With dedicated micro-machining facilities, characterisation suites, assembly laboratories and a target development laboratory plus extensive capabilities for MEMS based manufacture Scitech Precision is uniquely suited to deliver your target needs. Our products include multi-layer thin foil targets, microdots arrays, cones and shells, foam targets, filters, hohlraums, micro-wire backlighters, pinhole arrays phase plates and anti-reflection coatings. As well as a laser micromachining facility for in-house target production and commercial laser processing.
What We Offer
Complex Tape Target Capability
With a vision to provide targetry solutions for high repetition rate laser systems, we offer custom-designed thin film targets mass coated onto tape substrates at very high flatness meaning shot-to-shot refocussing is not necessary. The substrate material and thickness, target material and thickness and target geometry are all variable upon customer request to cater to specific experimental requirements.

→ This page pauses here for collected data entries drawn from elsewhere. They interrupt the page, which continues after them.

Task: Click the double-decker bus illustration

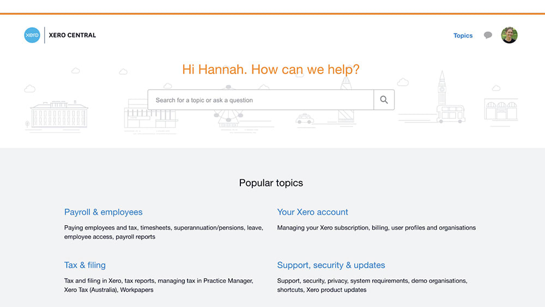Action: pos(451,113)
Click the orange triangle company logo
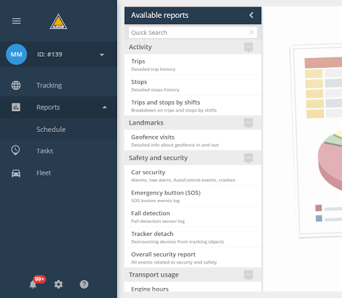The image size is (342, 298). point(58,21)
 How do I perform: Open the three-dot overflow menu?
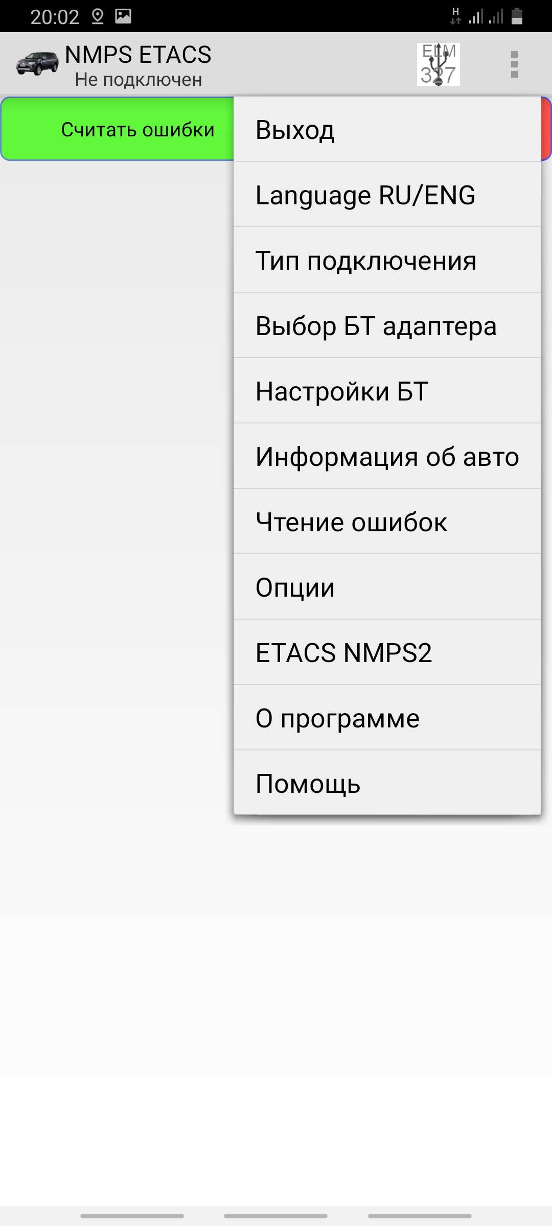pos(514,64)
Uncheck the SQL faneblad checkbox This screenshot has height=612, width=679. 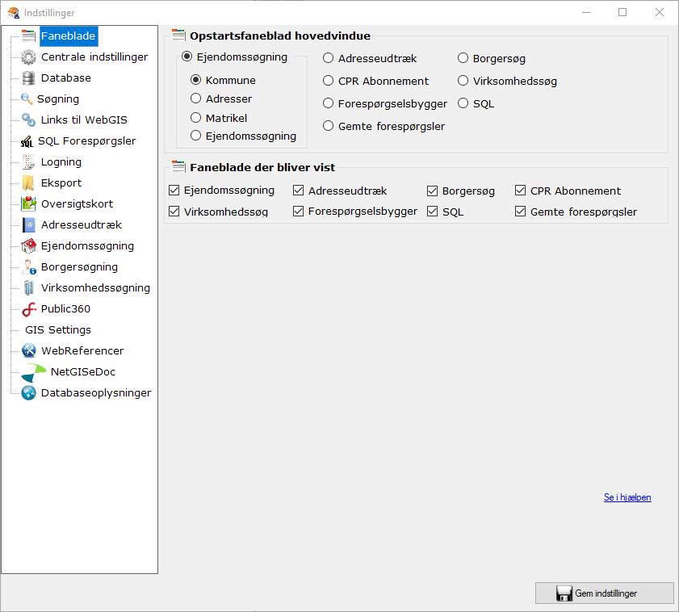[433, 211]
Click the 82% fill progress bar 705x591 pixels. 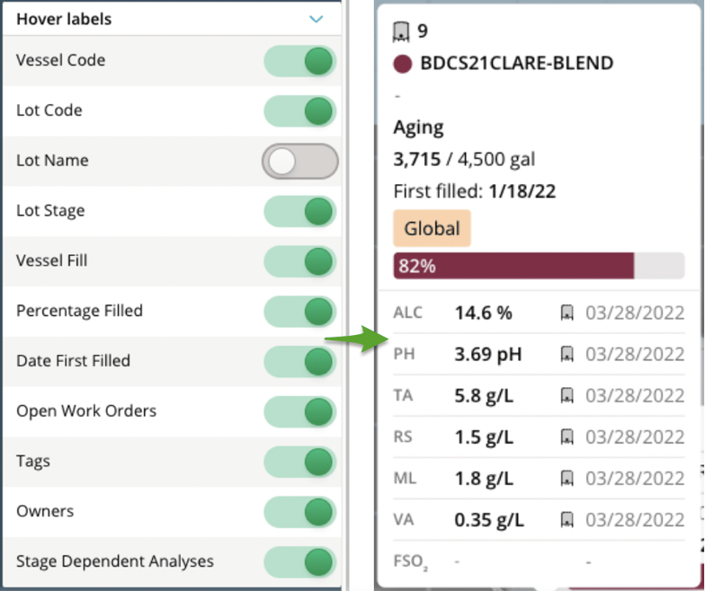pyautogui.click(x=538, y=266)
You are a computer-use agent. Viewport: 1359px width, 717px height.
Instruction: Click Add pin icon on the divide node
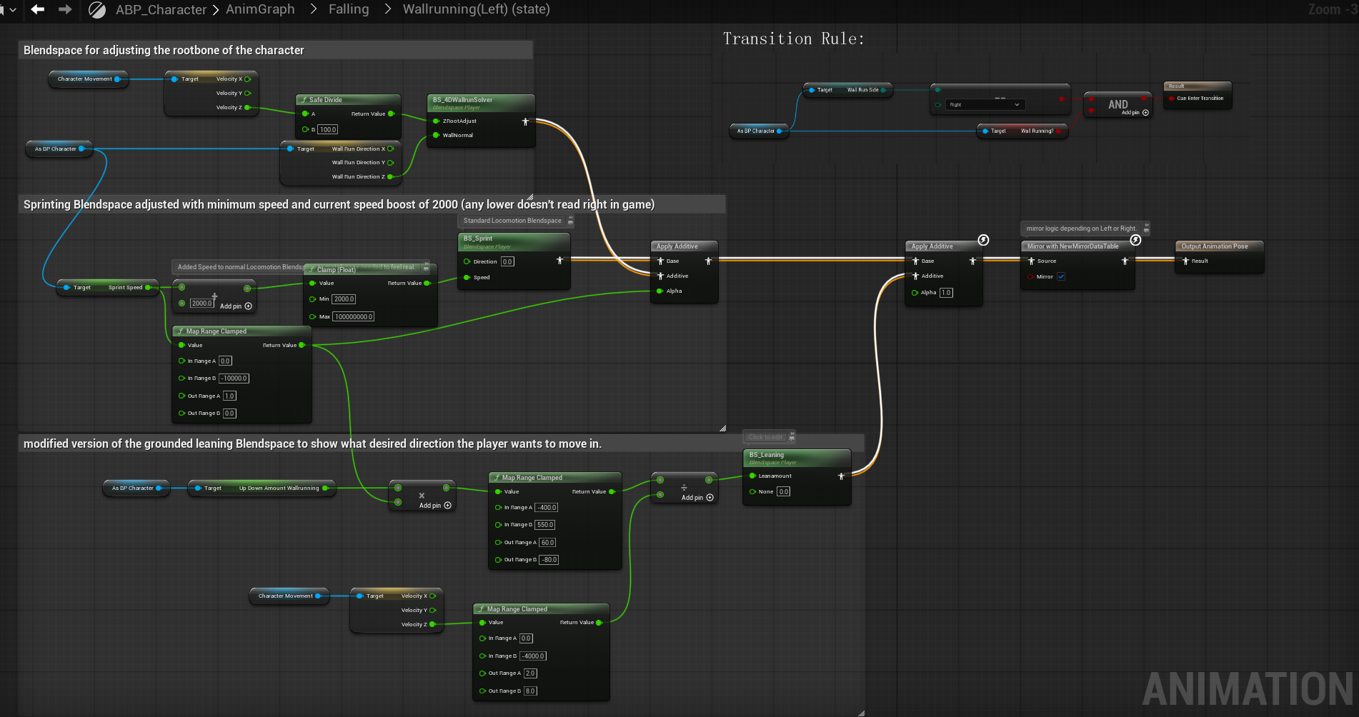pos(710,498)
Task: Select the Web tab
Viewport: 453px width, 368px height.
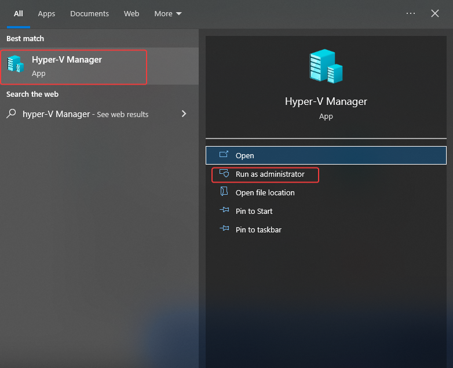Action: coord(131,13)
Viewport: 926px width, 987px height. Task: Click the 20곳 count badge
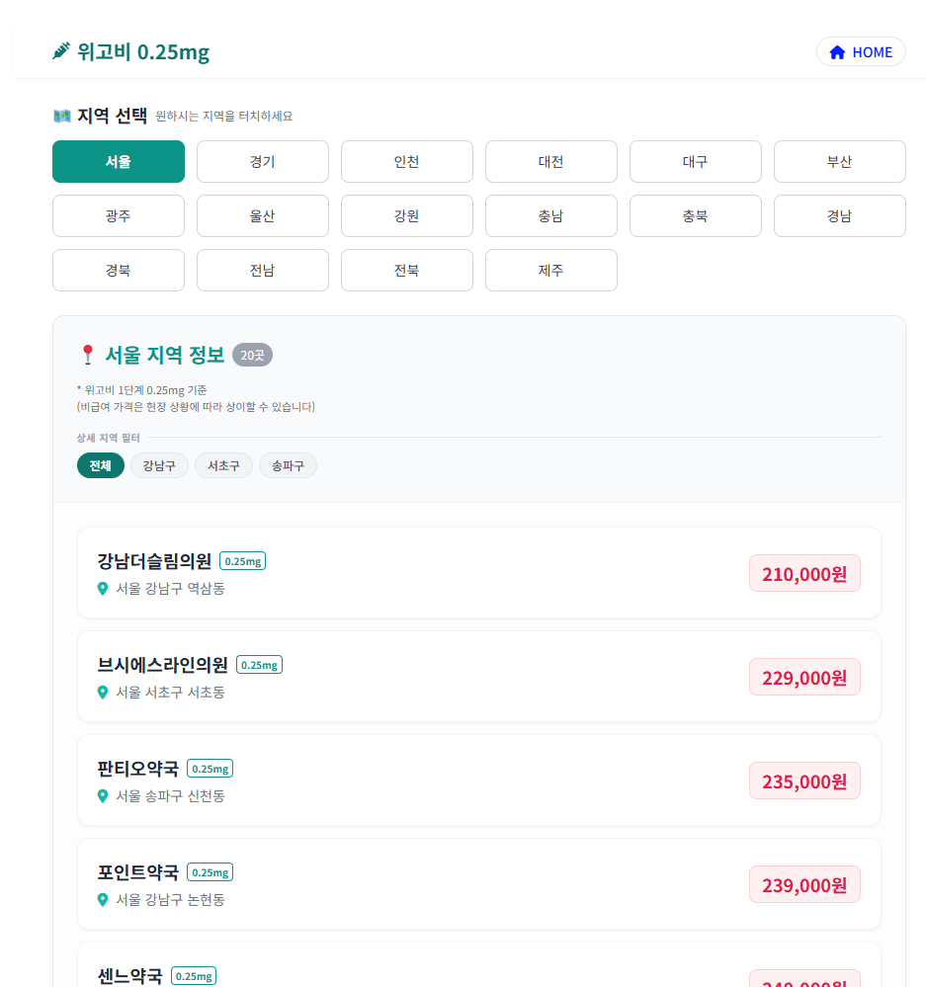[252, 355]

Development of this product has warranted extensive testing on high-power laser systems to ensure that target damage via shock and debris is mitigated and as such the product employs a design which limits target fratricide, substrate breakage and allows shot rates to be maximised.
We also offer a solution for driving these complex target tapes in situ using a vacuum compatible, ultra-stable (±2 um in focal position) tape drive system which we have developed alongside this technology. For further information on custom-designed complex tape targets please get in touch and we will be happy to tailor a product to your scientific needs.
High Power Laser Targets
Cones, spheres, hohlraums, mass-limited targets and backlighter assemblies are a few examples of the more complex 3D components. MEMS-based fabrication processes can also be used to fabricate complex geometries in volume. Foils can be produced as complex multi-layered, multi-material structures and can include embedded dots in metal or plastic. Additionally, standard foils, filters and pinholes can be supplied.

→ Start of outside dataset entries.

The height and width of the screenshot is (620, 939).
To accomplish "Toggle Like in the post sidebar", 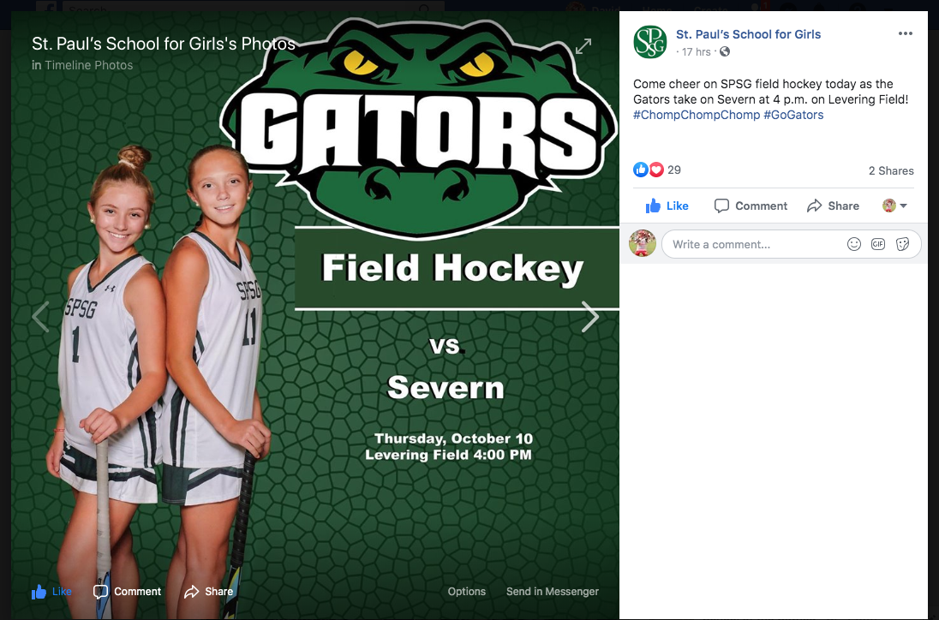I will pos(667,206).
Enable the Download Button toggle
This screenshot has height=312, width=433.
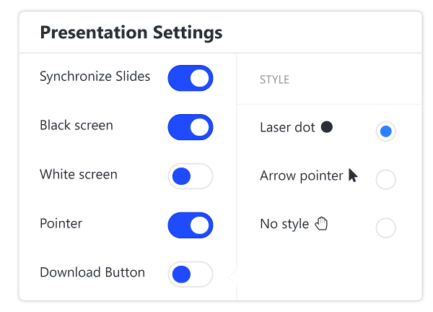click(x=191, y=274)
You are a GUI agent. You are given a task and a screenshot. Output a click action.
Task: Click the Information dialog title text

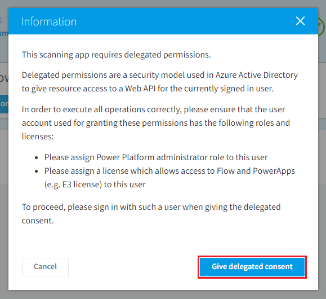(49, 21)
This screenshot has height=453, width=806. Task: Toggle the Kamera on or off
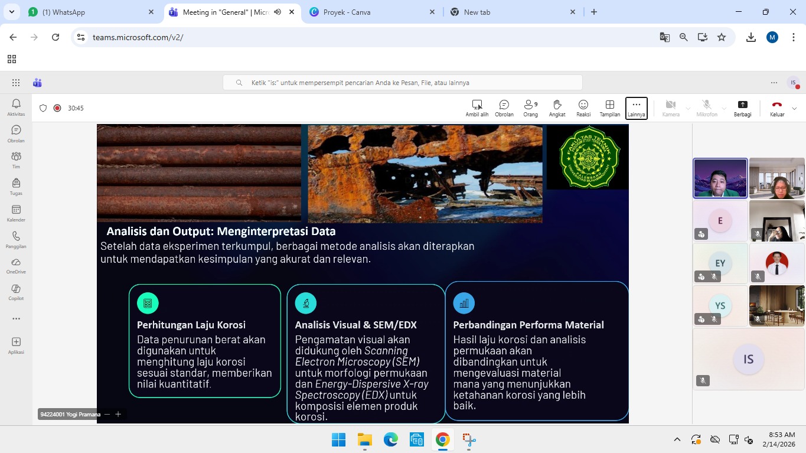pyautogui.click(x=670, y=107)
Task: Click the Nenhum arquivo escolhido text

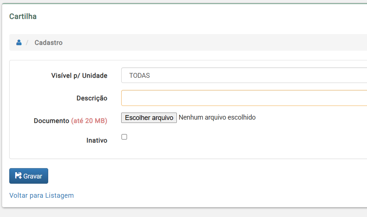Action: click(x=217, y=117)
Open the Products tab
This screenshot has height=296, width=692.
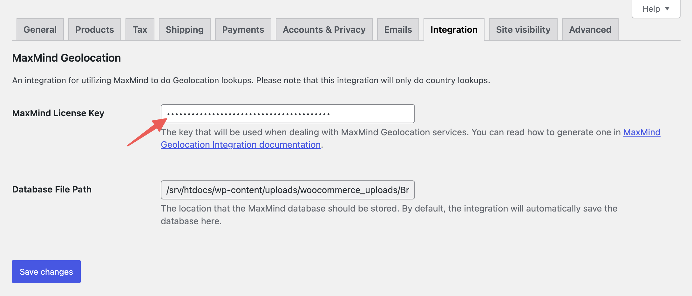click(x=94, y=29)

What would seem a relatively simple task of adhering a small square of foil to a fibre is a complex and challenging activity. We will work with you to develop the best mounting geometry for your experiment.

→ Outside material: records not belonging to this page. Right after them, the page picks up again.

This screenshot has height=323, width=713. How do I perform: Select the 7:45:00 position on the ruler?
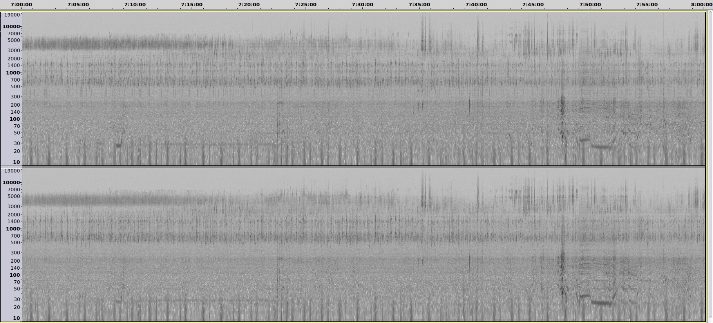533,5

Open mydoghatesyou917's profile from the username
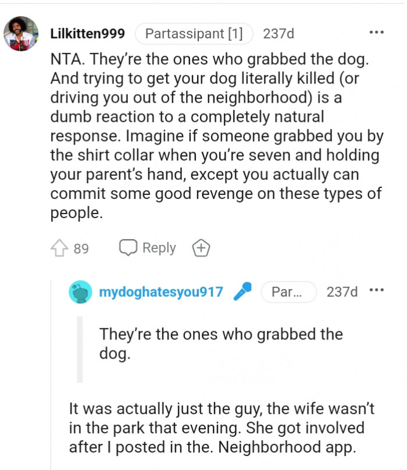[161, 292]
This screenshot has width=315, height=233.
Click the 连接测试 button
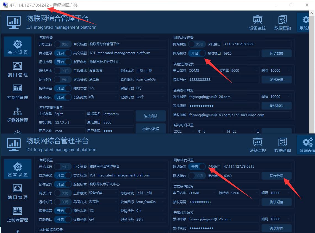tap(150, 116)
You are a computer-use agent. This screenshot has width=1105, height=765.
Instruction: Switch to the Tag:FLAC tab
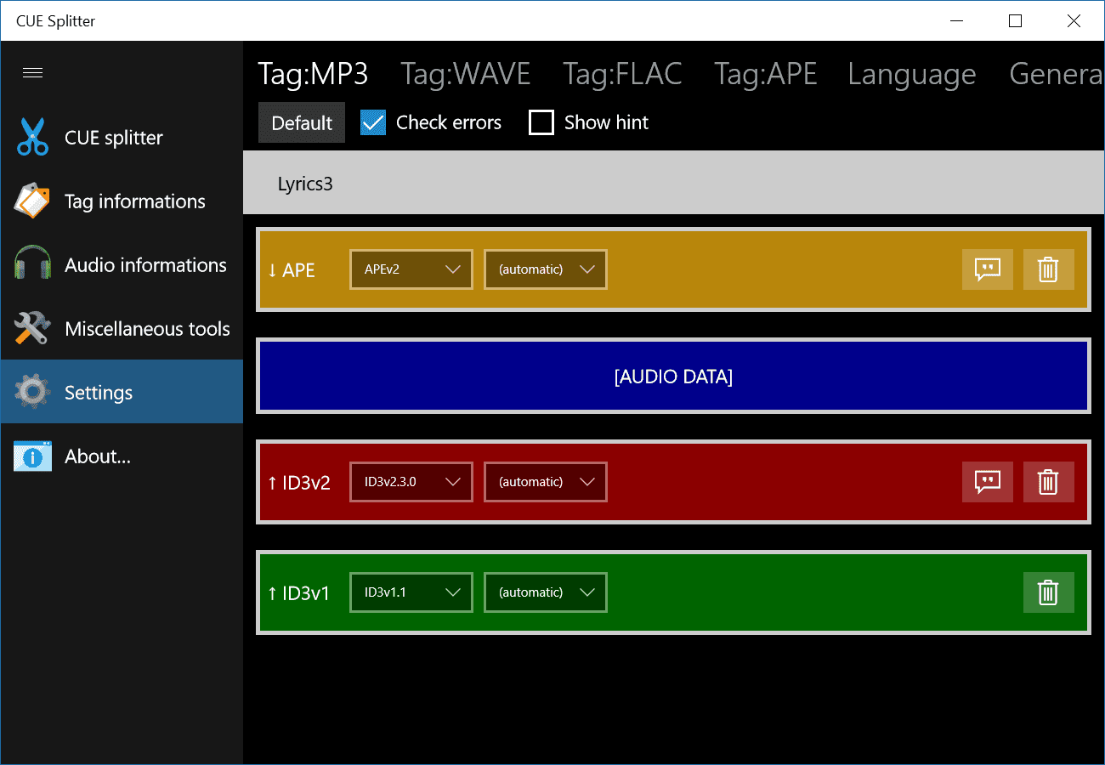click(622, 74)
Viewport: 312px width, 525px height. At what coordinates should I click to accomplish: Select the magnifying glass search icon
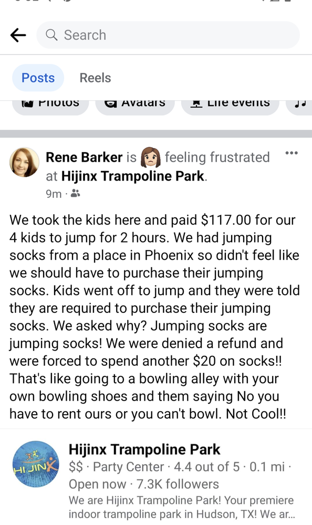(x=51, y=35)
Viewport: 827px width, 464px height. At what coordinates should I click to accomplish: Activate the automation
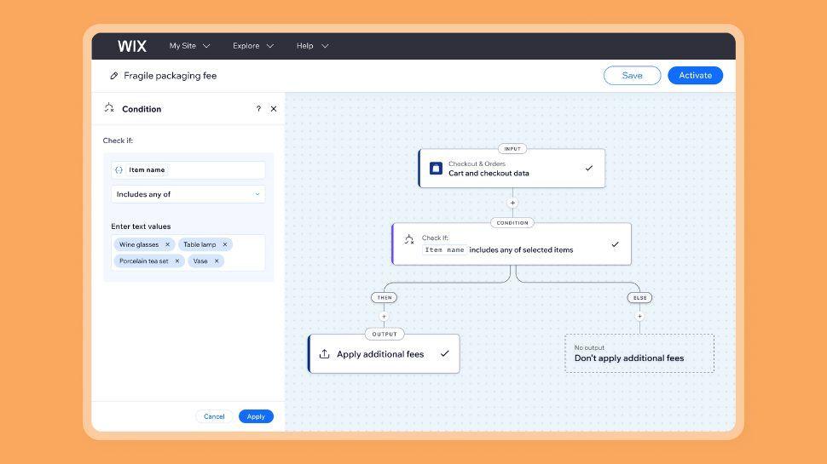(695, 76)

All targets can be characterised to a high level using the latest high specification metrology tools.
The team have extensive experience in producing these laser targets and ancillary items based on an understanding of the type of experiment that is due to take place.
Scitech Precision Ltd offers a large range of laser processes including micromachining of a wide variety of materials. We have processed metals, polymers, ceramics, composites, PEEK, Carbon foams, Silicon and optical materials. We are also able to offer the laser cleaning of delicate components (such as optical vacuum chamber windows) and laser removal of layers as thin as a few nanometres from component surfaces.
We are uniquely placed to offer proof of concept and low volume manufacture solutions enabled by high speed scanners and stages. From the profiling of specialist flexible printed circuit boards to the machining of a 10 micron well in single crystal diamond or the manufacture of electrical probes much finer than a human hair we are happy to use our range of lasers to meet any challenges.
Our processing lasers available include 355nm, 1064nm and 193/248nm excimer systems
Phase Plates & AR Coatings
Phase plates are transparent optics that transform the shape and intensity profile of a focused laser beam. For example, into a circular or elliptical in shape with a “top hat” intensity profile. Each phase plate is beam specific taking into account the laser’s wavelength, beam diameter and the required focal length. The phase plates have a high damage threshold making them suitable for use with high power lasers.
Anti-reflection (AR) coatings are applied to optics to reduce the loss of transmitted energy and to eliminate unwanted, potentially harmful, back-reflections. These coatings can be applied to phase plates as well as plain windows and lenses in the beam path and are produced in two varieties: (1) a Teflon-based technology, which is vacuum compatible, or (2) a colloidal silica variant which is suitable for atmospheric use. Optics can be up to 300 mm in diameter and optical coatings are suitable for wavelengths from 200 nm to 1900 nm.